Le témoignage de son fils John nous éclaire sur la vérité d’expression de son jeu et la qualité de ses disques : « Lorsque j’écoute ses enregistrements maintenant (…) je l’entends, comme s’il était encore dans la pièce, me dire les choses les plus intimes, profondes, belles et essentielles. » Est-ce là que réside le secret du charme et du succès de Rubinstein ? Lui qui disait : « La froideur est bien plus impardonnable qu’une fausse note », avait trouvé une façon directe, non égocentrique de jouer. Jeu simple, humble, totalement libéré d’une virtuosité de façade. « Cent pianistes jouent mieux que moi », disait-il, en ajoutant immédiatement, « mais je suis le plus grand.
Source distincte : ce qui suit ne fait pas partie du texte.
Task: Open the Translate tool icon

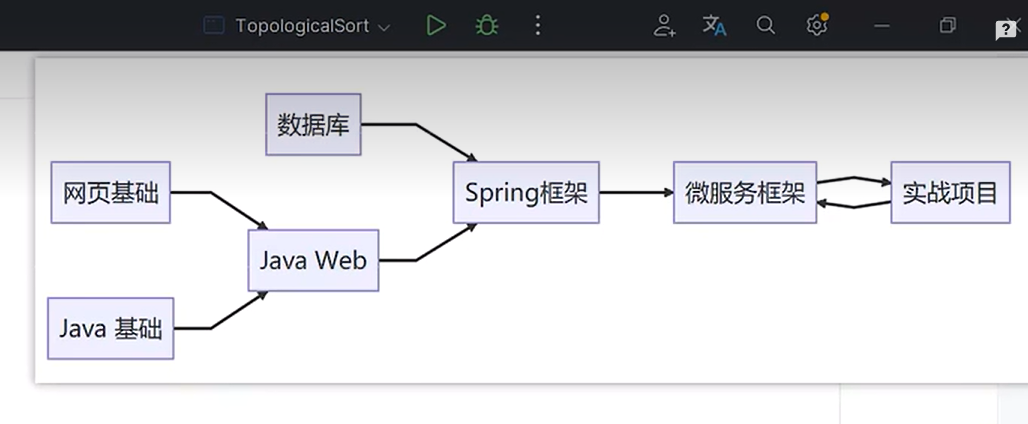Action: pos(714,26)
C’est injuste mais c’est comme ça. » Le plus grand, ignorant totalement Bach et presque entièrement Mozart, mais appliquant à tous les autres compositeurs les principes qui président à une bonne exécution de Mozart et de Bach : fluidité, timbre chaud, sens polyphonique, générosité sans emphase.
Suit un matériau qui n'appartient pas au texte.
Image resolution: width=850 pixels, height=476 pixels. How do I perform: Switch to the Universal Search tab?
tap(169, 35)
Les quatre-vingt-quatorze compacts qu’édite BMG aujourd’hui, intégrale de cent six heures de musique où l’on retrouve tout ce que le roi Arthur a gravé, sont à sauver pour le prochain siècle. Audace dans le répertoire choisi (musique française, compositeurs espagnols, brésiliens), respect absolu de la partition, liberté incarnée, inspiration touchant parfois au génie (Chopin bien sûr mais aussi Brahms, Schumann ou Albéniz). Que reste-t-il aux millions d’auditeurs qui se précipitent sur cette édition limitée : l’impression que Rubinstein résume en un trait d’élégance le meilleur de deux siècles.